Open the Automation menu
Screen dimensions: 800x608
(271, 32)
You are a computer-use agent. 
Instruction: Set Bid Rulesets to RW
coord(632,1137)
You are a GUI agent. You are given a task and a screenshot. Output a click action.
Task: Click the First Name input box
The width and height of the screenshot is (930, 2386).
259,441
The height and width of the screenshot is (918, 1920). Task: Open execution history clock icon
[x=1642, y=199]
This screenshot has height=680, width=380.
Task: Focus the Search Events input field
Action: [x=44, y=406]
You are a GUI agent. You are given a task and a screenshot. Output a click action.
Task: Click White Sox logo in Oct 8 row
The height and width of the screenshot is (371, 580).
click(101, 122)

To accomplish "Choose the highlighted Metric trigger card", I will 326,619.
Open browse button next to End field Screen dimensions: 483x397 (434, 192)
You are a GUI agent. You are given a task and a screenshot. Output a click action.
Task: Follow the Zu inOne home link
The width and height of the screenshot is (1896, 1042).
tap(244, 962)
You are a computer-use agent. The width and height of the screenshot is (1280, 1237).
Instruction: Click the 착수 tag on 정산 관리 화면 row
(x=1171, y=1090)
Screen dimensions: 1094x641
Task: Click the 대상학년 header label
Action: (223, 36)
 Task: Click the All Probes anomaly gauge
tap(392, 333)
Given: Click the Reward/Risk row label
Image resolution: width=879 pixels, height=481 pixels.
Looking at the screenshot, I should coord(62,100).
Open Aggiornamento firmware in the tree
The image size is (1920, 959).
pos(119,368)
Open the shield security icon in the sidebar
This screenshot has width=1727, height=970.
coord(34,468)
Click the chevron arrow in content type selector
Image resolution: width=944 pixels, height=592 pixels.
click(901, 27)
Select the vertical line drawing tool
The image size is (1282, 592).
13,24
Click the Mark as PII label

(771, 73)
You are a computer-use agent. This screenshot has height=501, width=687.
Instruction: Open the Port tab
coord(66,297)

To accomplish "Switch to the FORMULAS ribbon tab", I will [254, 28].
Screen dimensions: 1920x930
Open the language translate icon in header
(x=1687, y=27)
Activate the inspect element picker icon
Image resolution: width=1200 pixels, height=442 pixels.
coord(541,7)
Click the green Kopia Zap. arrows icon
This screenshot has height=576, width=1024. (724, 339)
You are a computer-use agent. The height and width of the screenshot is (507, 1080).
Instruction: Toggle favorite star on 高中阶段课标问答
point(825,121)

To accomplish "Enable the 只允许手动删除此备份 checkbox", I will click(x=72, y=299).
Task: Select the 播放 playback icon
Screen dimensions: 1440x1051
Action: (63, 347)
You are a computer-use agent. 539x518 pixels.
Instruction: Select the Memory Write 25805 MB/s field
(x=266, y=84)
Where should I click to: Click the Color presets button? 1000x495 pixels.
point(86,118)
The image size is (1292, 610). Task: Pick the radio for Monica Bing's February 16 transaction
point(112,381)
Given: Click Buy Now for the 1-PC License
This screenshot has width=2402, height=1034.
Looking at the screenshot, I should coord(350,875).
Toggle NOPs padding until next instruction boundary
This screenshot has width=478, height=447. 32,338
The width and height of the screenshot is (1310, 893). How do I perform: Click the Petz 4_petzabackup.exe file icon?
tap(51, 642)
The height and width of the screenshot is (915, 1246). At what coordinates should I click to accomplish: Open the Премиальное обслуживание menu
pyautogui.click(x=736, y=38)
-=-=-=-=-
▶ TASK DESCRIPTION: Go through the listing and copy all of it exactly.

▶ THE ANSWER:
Open the Automation menu
Screen dimensions: 800x608
(271, 32)
You are a computer-use agent. 
Instruction: Set Bid Rulesets to RW
coord(632,1137)
You are a GUI agent. You are given a task and a screenshot. Output a click action.
Task: Click the First Name input box
The width and height of the screenshot is (930, 2386).
259,441
The height and width of the screenshot is (918, 1920). Task: Open execution history clock icon
[x=1642, y=199]
This screenshot has height=680, width=380.
Task: Focus the Search Events input field
Action: [x=44, y=406]
You are a GUI agent. You are given a task and a screenshot. Output a click action.
Task: Click White Sox logo in Oct 8 row
The height and width of the screenshot is (371, 580).
click(101, 122)

To accomplish "Choose the highlighted Metric trigger card", I will 326,619.
Open browse button next to End field Screen dimensions: 483x397 (434, 192)
You are a GUI agent. You are given a task and a screenshot. Output a click action.
Task: Follow the Zu inOne home link
The width and height of the screenshot is (1896, 1042).
tap(244, 962)
You are a computer-use agent. The width and height of the screenshot is (1280, 1237).
Instruction: Click the 착수 tag on 정산 관리 화면 row
(x=1171, y=1090)
Screen dimensions: 1094x641
Task: Click the 대상학년 header label
Action: (223, 36)
 Task: Click the All Probes anomaly gauge
tap(392, 333)
Given: Click the Reward/Risk row label
Image resolution: width=879 pixels, height=481 pixels.
Looking at the screenshot, I should coord(62,100).
Open Aggiornamento firmware in the tree
The image size is (1920, 959).
pos(119,368)
Open the shield security icon in the sidebar
This screenshot has width=1727, height=970.
coord(34,468)
Click the chevron arrow in content type selector
Image resolution: width=944 pixels, height=592 pixels.
click(901, 27)
Select the vertical line drawing tool
The image size is (1282, 592).
13,24
Click the Mark as PII label

(771, 73)
You are a computer-use agent. This screenshot has height=501, width=687.
Instruction: Open the Port tab
coord(66,297)

To accomplish "Switch to the FORMULAS ribbon tab", I will [254, 28].
Screen dimensions: 1920x930
Open the language translate icon in header
(x=1687, y=27)
Activate the inspect element picker icon
Image resolution: width=1200 pixels, height=442 pixels.
coord(541,7)
Click the green Kopia Zap. arrows icon
This screenshot has height=576, width=1024. (724, 339)
You are a computer-use agent. The height and width of the screenshot is (507, 1080).
Instruction: Toggle favorite star on 高中阶段课标问答
point(825,121)

To accomplish "Enable the 只允许手动删除此备份 checkbox", I will click(x=72, y=299).
Task: Select the 播放 playback icon
Screen dimensions: 1440x1051
Action: (63, 347)
You are a computer-use agent. 539x518 pixels.
Instruction: Select the Memory Write 25805 MB/s field
(x=266, y=84)
Where should I click to: Click the Color presets button? 1000x495 pixels.
point(86,118)
The image size is (1292, 610). Task: Pick the radio for Monica Bing's February 16 transaction
point(112,381)
Given: Click Buy Now for the 1-PC License
This screenshot has width=2402, height=1034.
Looking at the screenshot, I should coord(350,875).
Toggle NOPs padding until next instruction boundary
This screenshot has width=478, height=447. 32,338
The width and height of the screenshot is (1310, 893). How do I perform: Click the Petz 4_petzabackup.exe file icon?
tap(51, 642)
The height and width of the screenshot is (915, 1246). At what coordinates should I click to accomplish: Open the Премиальное обслуживание menu
pyautogui.click(x=736, y=38)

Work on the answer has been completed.